Pocos son los que hablan de la muerte con tranquilidad. Mencionarla siquiera nos parece invocarla y es por eso que evitamos el tema, pero siempre he pensado que es algo que se debe platicar y tomar con normalidad (no niego que duele), para que así, todo transcurra como la persona que fallece lo desea.
Yo, ahora que se acerca en México el Día de Muertos, recuerdo que por mi parte he dicho bien claro lo que quiero que ocurra cuando mi cuerpo ya no responda más a los llamados de mi cerebro, y lo digo así, porque estoy segura que aún cuando eso ocurra, mi alma seguirá obedeciendo los llamados de mi corazón.
Como primero punto, he dejado bien claro que no quiero velorio de toda la noche y tampoco que vistan de negro. Quiero que todos usen ropa del color que más les guste, que nadie me vea dentro de un ataúd y que por favor pongan una foto mía donde esté bien feliz, sonriendo a carcajadas. Obviamente, órganos donados e incineración, pero lo más importante es lo que quiero que ocurra luego de todo eso.

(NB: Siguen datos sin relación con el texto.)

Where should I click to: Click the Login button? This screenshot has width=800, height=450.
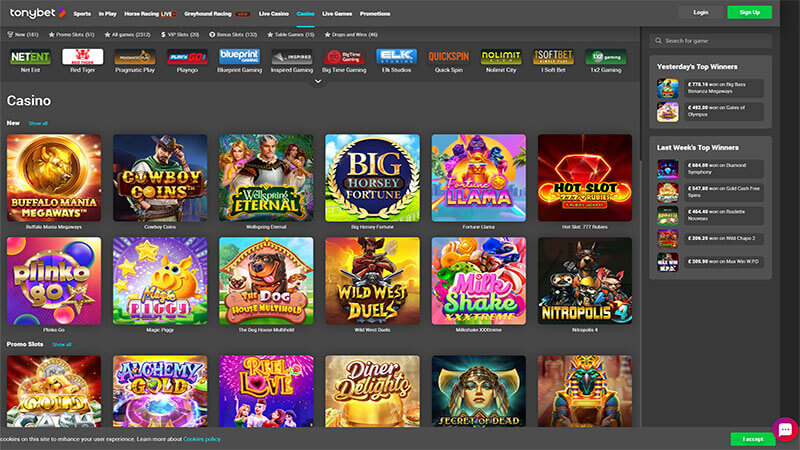coord(700,12)
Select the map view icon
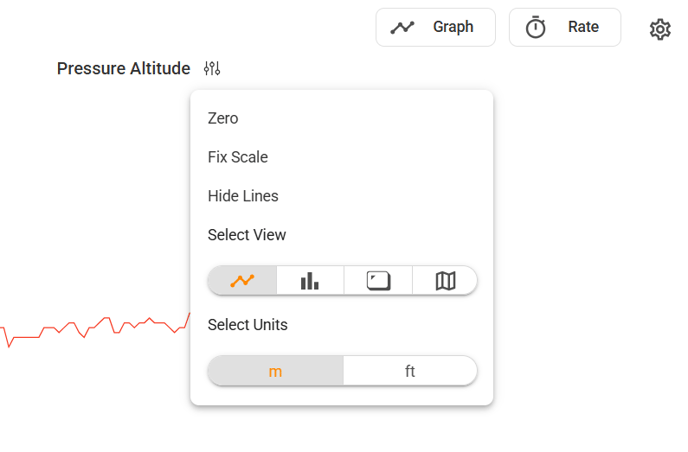 point(445,280)
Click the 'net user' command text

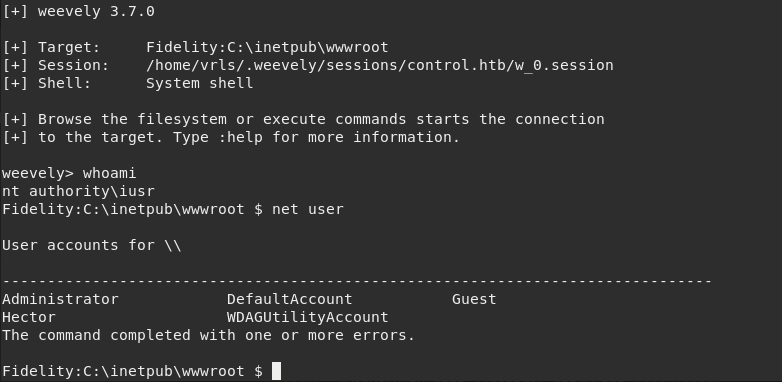tap(308, 209)
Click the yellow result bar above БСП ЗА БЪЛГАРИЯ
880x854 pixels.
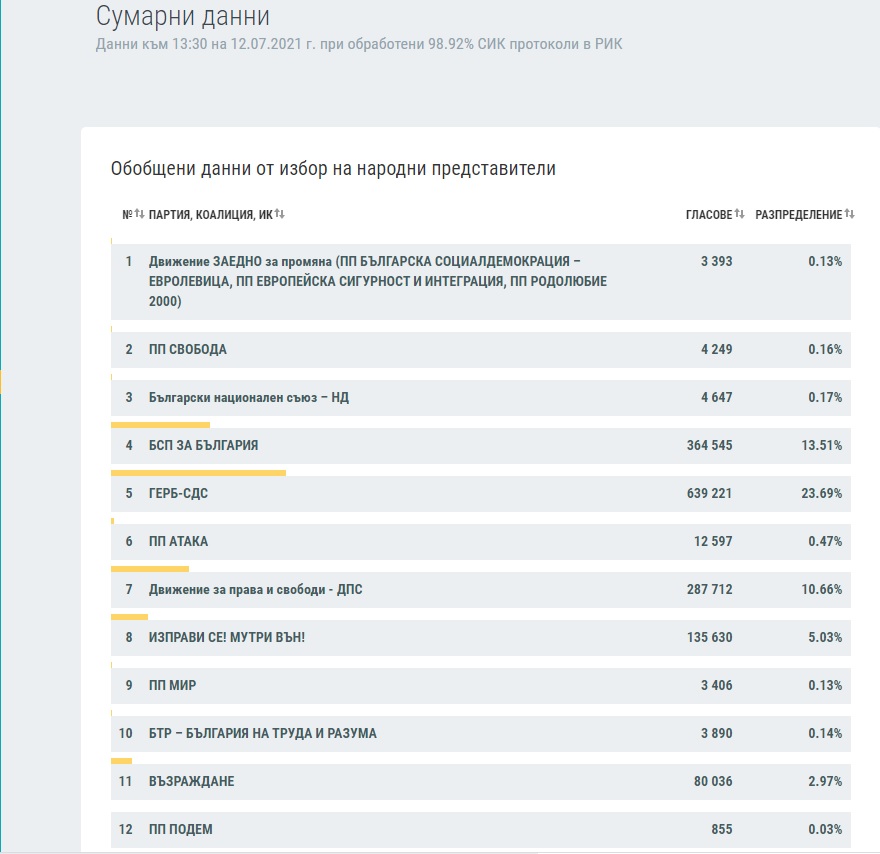click(x=160, y=424)
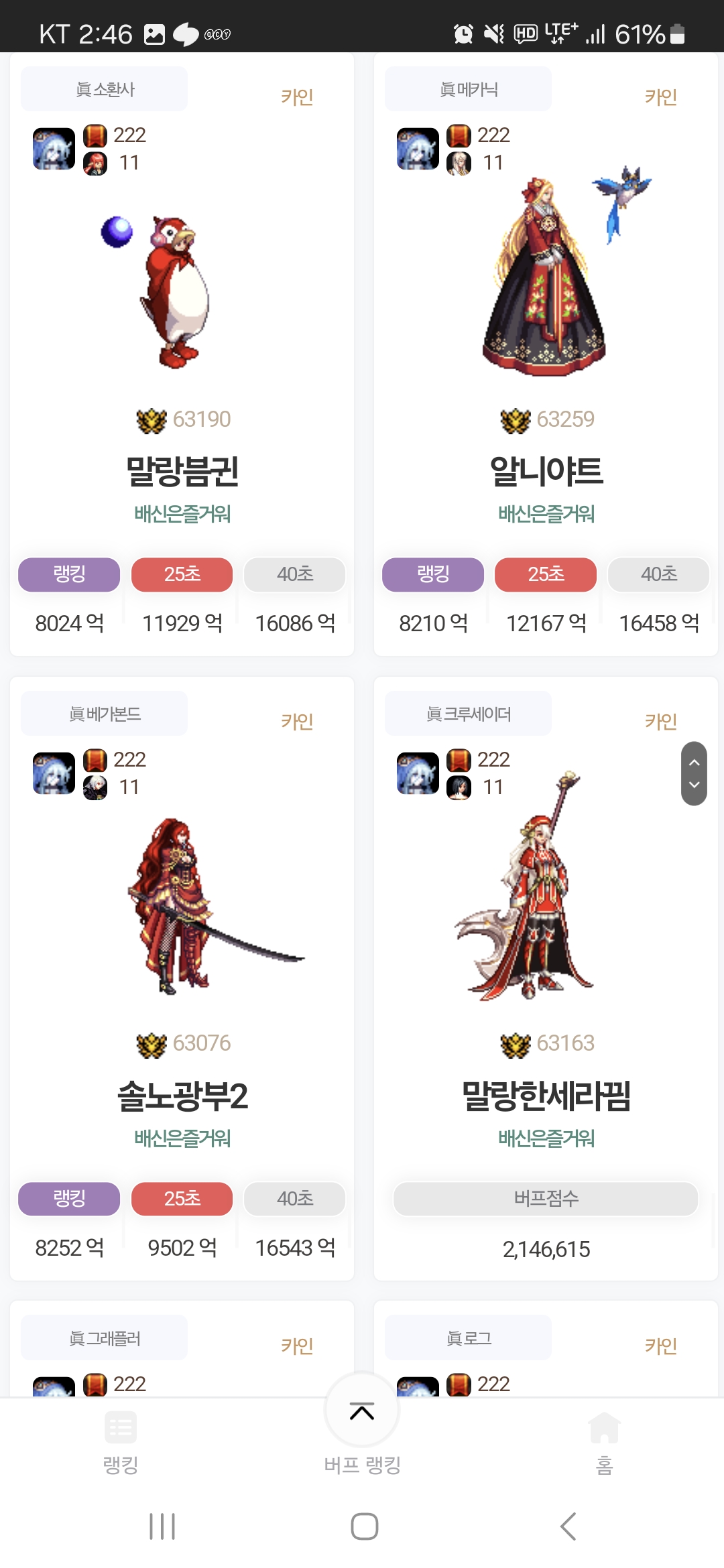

Alguien se encargará de comprar macetas con plantitas y en cada una de ellas pondrán un poco de mis cenizas. Estas, serán repartidas entre todos mis seres queridos, el tiempo que la planta siga viva, será el tiempo extra que me tocaba quedarme con esa persona. Cuando la planta muera, entonces sí, les he pedido que me deberán dejar ir.

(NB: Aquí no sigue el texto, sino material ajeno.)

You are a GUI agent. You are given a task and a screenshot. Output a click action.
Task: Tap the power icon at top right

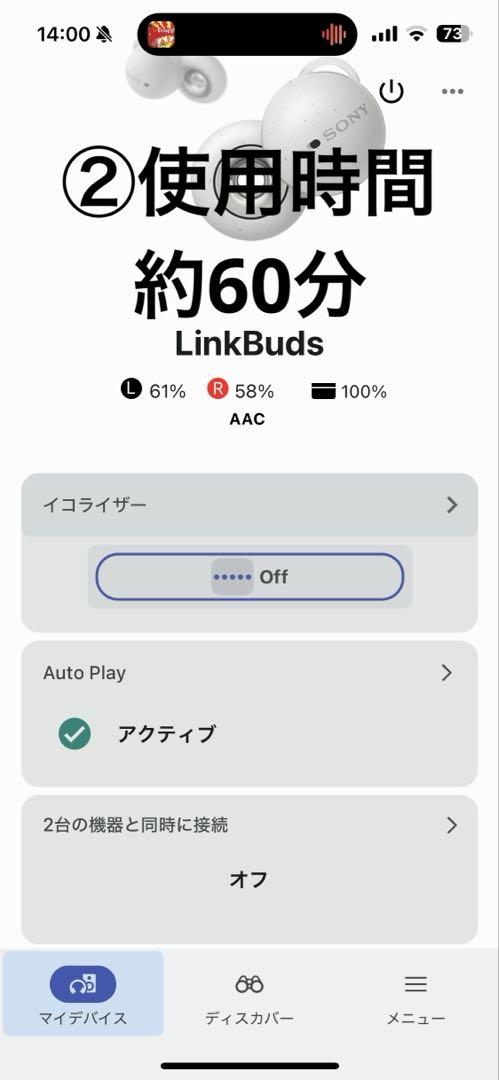[x=391, y=91]
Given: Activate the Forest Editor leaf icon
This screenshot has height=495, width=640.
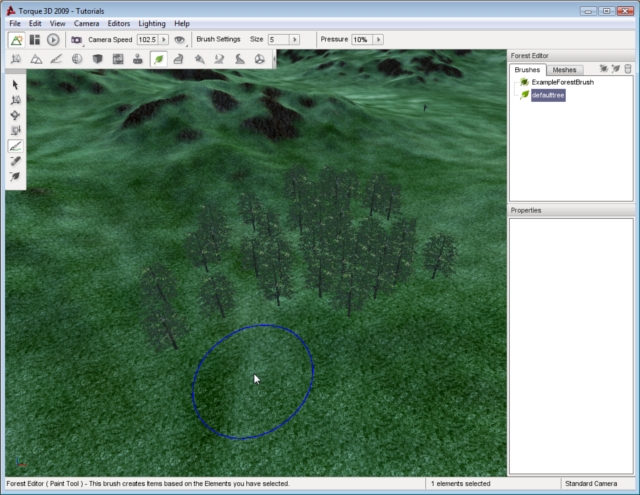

A veces bromeo y les digo que al que deje marchitar la planta le vendré a jalar las patas, o que también quiero que le den plantita a mis enemigos, así me tendrán en su casa aunque no quieran, a ver quién jijos se atreve a tirar la plantita.
En fin, así es como deseo que las cosas pasen, aunque estoy segura que para que ese momento llegue, deberán pasar muchos años más.
Mientras tanto, el muerto al pozo y el vivo al gozo!